┌─ Data provided

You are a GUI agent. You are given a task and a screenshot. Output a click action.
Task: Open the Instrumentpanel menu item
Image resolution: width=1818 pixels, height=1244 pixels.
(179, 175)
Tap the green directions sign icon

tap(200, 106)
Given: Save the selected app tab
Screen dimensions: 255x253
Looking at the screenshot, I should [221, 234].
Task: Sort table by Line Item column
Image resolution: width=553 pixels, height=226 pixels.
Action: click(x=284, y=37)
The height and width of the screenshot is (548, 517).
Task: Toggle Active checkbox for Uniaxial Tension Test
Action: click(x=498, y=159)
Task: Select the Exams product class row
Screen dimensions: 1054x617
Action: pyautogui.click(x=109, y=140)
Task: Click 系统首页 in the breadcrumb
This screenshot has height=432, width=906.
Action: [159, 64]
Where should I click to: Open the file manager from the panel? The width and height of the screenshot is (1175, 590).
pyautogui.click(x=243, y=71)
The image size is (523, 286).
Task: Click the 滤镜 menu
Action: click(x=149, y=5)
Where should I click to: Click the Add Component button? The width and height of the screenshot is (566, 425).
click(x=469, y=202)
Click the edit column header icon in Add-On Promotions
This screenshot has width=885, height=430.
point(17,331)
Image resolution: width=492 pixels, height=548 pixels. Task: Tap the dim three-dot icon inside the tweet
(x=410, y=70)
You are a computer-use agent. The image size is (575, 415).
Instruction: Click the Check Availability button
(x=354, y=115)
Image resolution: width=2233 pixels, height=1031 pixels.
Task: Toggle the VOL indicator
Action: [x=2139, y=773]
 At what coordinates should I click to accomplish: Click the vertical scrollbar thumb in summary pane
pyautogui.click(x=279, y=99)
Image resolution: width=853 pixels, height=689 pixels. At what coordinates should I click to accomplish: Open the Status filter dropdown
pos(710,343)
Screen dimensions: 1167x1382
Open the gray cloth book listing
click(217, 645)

└─

#### [Task item]
Among the lines of the material above, find those with the word "column". Copy each one.

#### [Response for this exercise]
Task: Sort table by Line Item column
Click the edit column header icon in Add-On Promotions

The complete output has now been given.